(Collection entries)
****************

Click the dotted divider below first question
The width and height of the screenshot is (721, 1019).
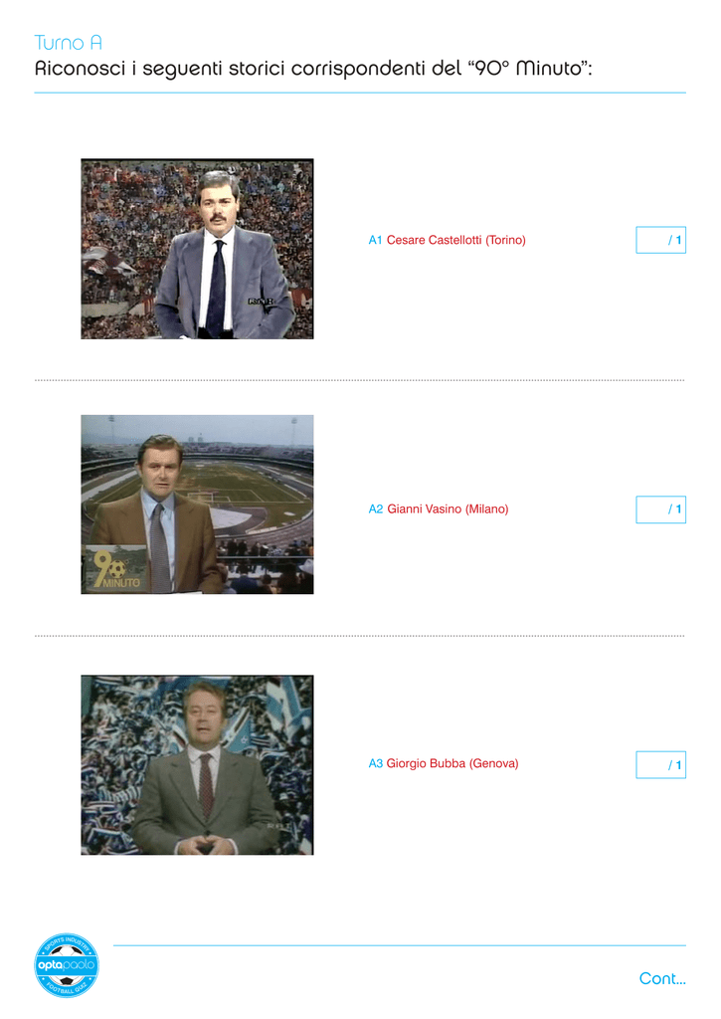(360, 380)
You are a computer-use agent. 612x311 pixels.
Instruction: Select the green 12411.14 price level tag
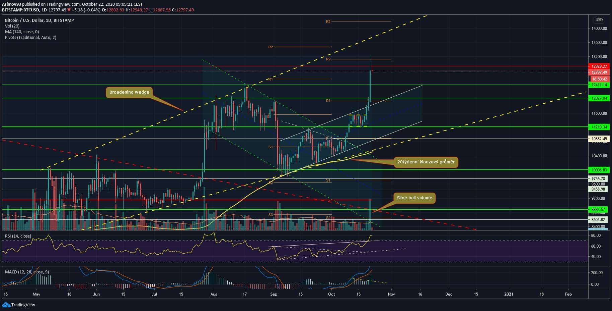pos(599,85)
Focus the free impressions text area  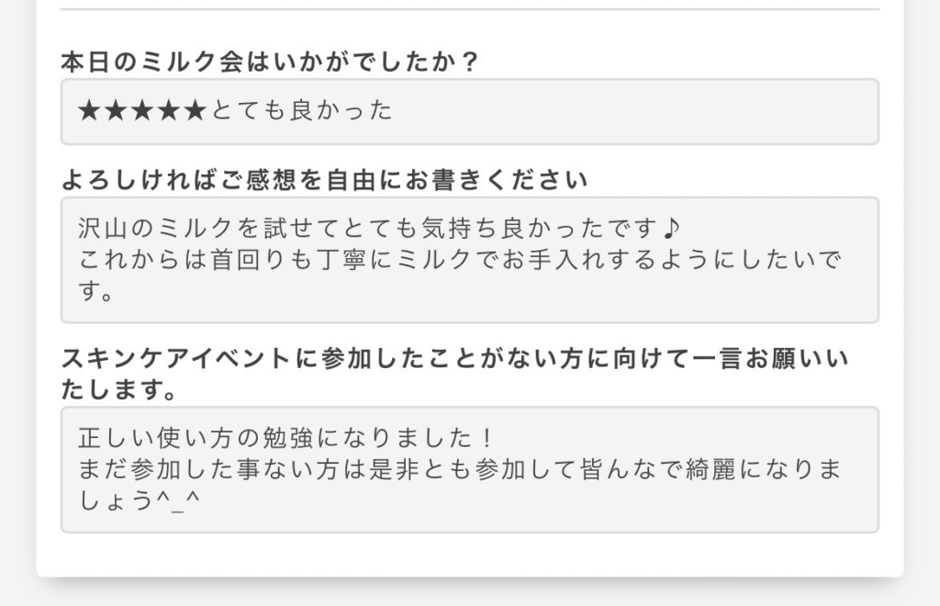tap(470, 260)
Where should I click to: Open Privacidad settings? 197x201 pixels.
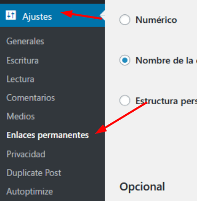26,154
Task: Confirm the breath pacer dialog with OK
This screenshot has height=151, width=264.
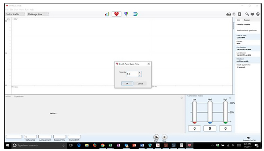Action: point(127,84)
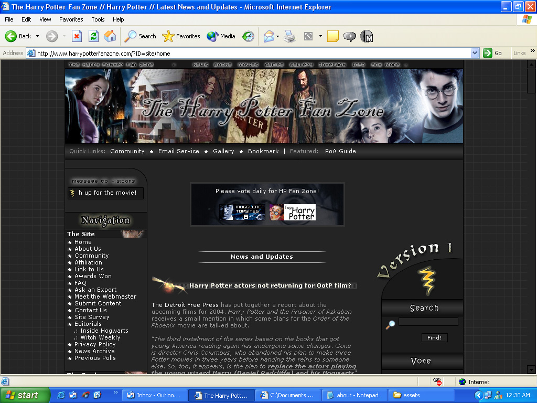Open the About Us link in the sidebar
This screenshot has height=403, width=537.
tap(88, 248)
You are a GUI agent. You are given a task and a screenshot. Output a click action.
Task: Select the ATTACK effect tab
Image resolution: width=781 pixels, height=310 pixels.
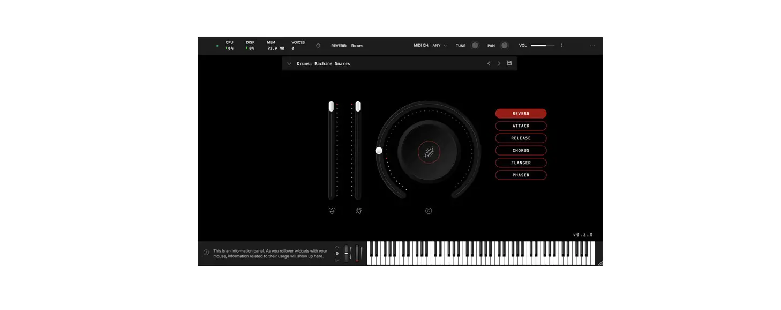pyautogui.click(x=521, y=126)
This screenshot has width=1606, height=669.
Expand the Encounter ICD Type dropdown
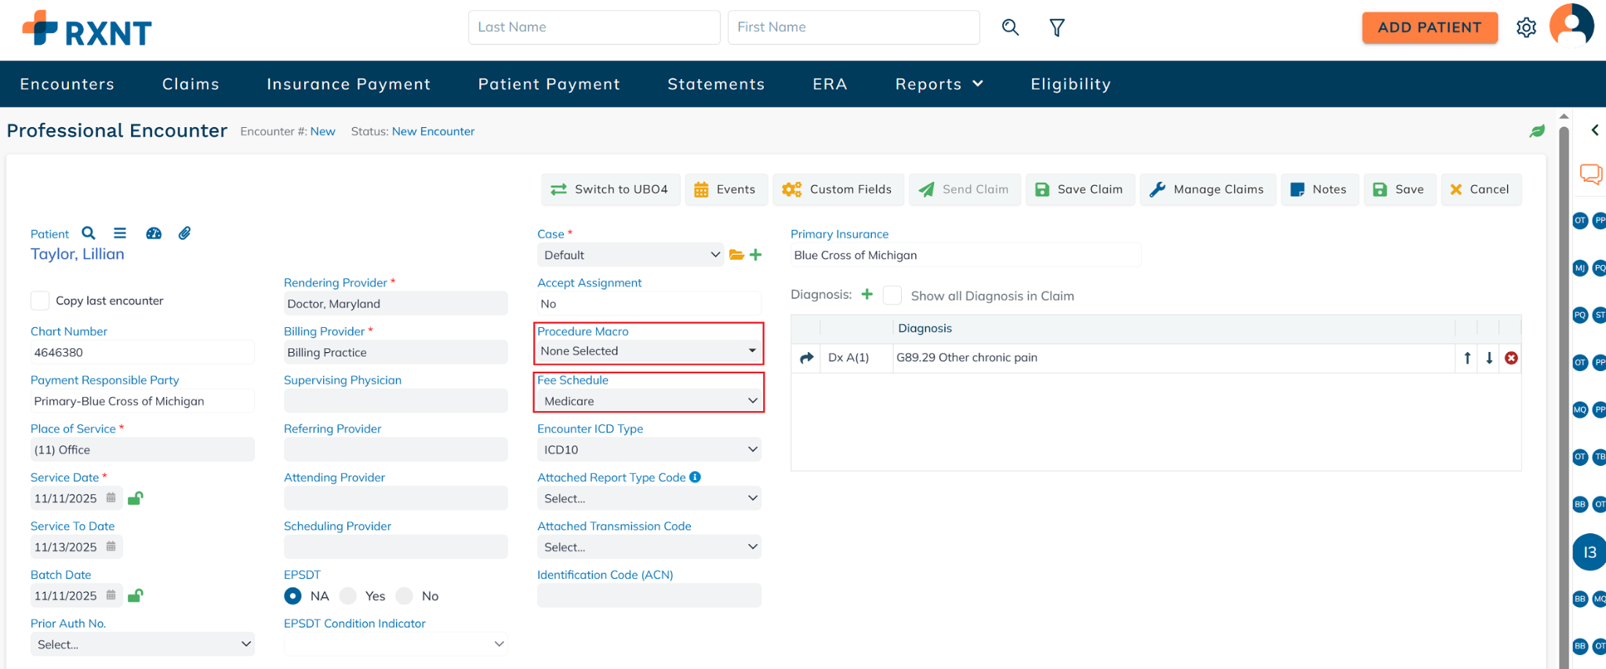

****************

## TASK STATEMENT
Give again, word for word, only the lines from the line containing "Image resolution: width=781" through the last line above, both included; leave the pictures out.

## RESPONSE
Image resolution: width=781 pixels, height=310 pixels.
pyautogui.click(x=521, y=126)
This screenshot has width=1606, height=669.
Expand the Encounter ICD Type dropdown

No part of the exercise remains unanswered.